Because MLP wouldn't raise an error whether splits are stratified or not. The error is only raised by GBDTs because they use an init estimator (and that's only once #12983 is merged)

It's not just about raising an error when training on only one class.

It's about training the GBDT on C classes, and training the init estimator on C - X classes, where X is the number of classes that aren't present after the (non-stratified) split

Hmm wait I thought train_test_split would raise an error if it coudn't populate y_train with at least one sample belonging to each class but that's not the case

So this PR doesn't fix my original issue...

(I still think splits should be stratified though)

What would you think about a test that makes sure the GBDT and MLP can predict both classes on a very imbalances dataset?

I'd design the test to fail on master but pass on this branch, so that'd be some kind of non-regression test.

I agree splits should be stratified, both for binary and multiclass problems, to preserve imbalanced class distributions. On the extreme, it could even lead to training only on a subset of classes, which can be problematic.

My suggested test is indeed a non-regression test, checking that both estimators use stratified splits on a over-simplistic 2-class toy problem. It relies on the fact that using a (non-stratified) split which would happen to take only 1 class in the training set would lead to an error. The error is already raised in GradientBoostingClassifier but not in MLPClassifier, which I consider as a bug.

Well until this "bug" is fixed this test is not a non-regression test.

Also, even with such a small probability, it still feels weird to me and I'm not sure that's good practice. But I'm happy to hear what other have to say

jnothman

Make sure we have tests for multilabel with early stopping ... Multilabel might break when you try to stratify

NicolasHug · 2019-02-15T12:23:41Z

Thanks @jnothman , I disabled stratification in MLP in the multilabel case. Is that the correct strategy?

(GBDTs don't support multilabel classification)

jnothman · 2019-02-17T12:05:59Z

I disabled stratification in MLP in the multilabel case. Is that the

correct strategy? I think it's the best we can do, at least for now.

jnothman · 2019-03-25T07:11:33Z

That merge failed. Please fix.

jnothman

I think you should also update the text for validation_fraction in all classifiers. Otherwise LGTM

jnothman · 2019-03-25T07:13:22Z

doc/whats_new/v0.21.rst

@@ -183,6 +183,10 @@ Support for Python 3.4 and below has been officially dropped.
  the gradients would be incorrectly computed in multiclass classification
  problems. :issue:`12715` by :user:`Nicolas Hug<NicolasHug>`.

+- |Fix| Early stopping is now checked on a stratified split for


This is unclear.
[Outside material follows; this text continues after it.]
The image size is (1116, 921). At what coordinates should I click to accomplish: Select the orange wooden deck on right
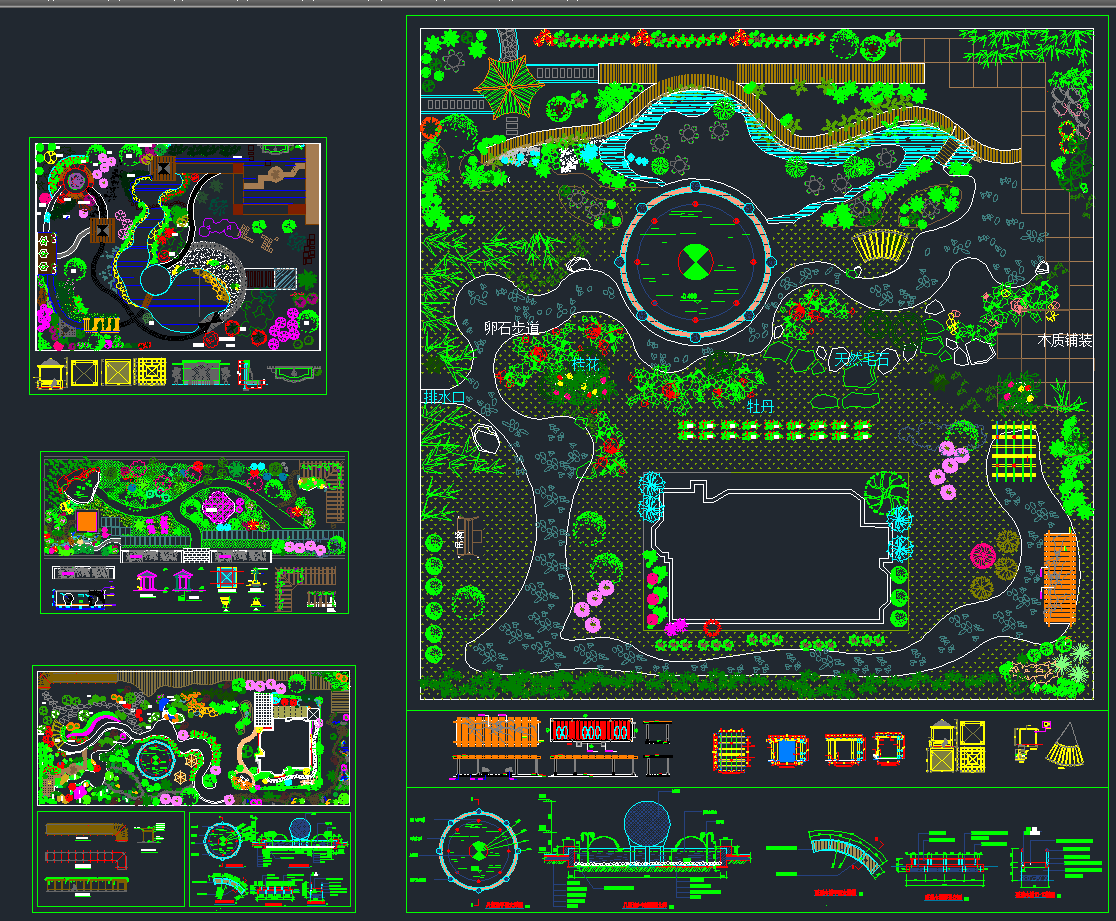[x=1059, y=578]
Perhaps "Fixed a bug where validation sets for early stopping in XxClassifier were not sampled with stratification." ??

…tion

sklearn/linear_model/passive_aggressive.py

sklearn/linear_model/stochastic_gradient.py

jnothman

Thanks @NicolasHug

…-learn#13164)

…scikit-learn#13164)" This reverts commit 8b47feb.

…-learn#13164)

NicolasHug added 3 commits February 14, 2019 09:47

Used stratified splits for early stopping in GBDT and MLP

36eb7b9

Added PR number in whatsnew

966c6bc

fix ident issue

6caae0f

git pus

TomDLT reviewed Feb 14, 2019

View reviewed changes

TomDLT approved these changes Feb 14, 2019

View reviewed changes

jnothman reviewed Feb 15, 2019

View reviewed changes

NicolasHug added 2 commits February 15, 2019 07:19

Don't stratify multilabel MLP

8037436

updated whatsnew

a5bade0

Merge branch 'master' into stratify_early_stopping

5a083f4

jnothman reviewed Mar 25, 2019

View reviewed changes

NicolasHug added 4 commits March 25, 2019 08:44

should fix test

61d0255

Updated whatnew according to comments

5a97311

Update early_stopping (or n_iter_no_change) doc to mention stratifica…

a698ade

…tion

removed double import

9e7304d

TomDLT reviewed Mar 25, 2019

View reviewed changes

sklearn/linear_model/passive_aggressive.py Show resolved Hide resolved

sklearn/linear_model/stochastic_gradient.py Show resolved Hide resolved

jnothman approved these changes Mar 26, 2019

View reviewed changes

jnothman merged commit 4eb85b4 into scikit-learn:master Mar 26, 2019

xhluca pushed a commit to xhluca/scikit-learn that referenced this pull request Apr 28, 2019

FIX Used stratified splits for early stopping in GBDT and MLP (scikit…

8b47feb

…-learn#13164)

xhluca pushed a commit to xhluca/scikit-learn that referenced this pull request Apr 28, 2019

Revert "FIX Used stratified splits for early stopping in GBDT and MLP (…

0098aeb

…scikit-learn#13164)" This reverts commit 8b47feb.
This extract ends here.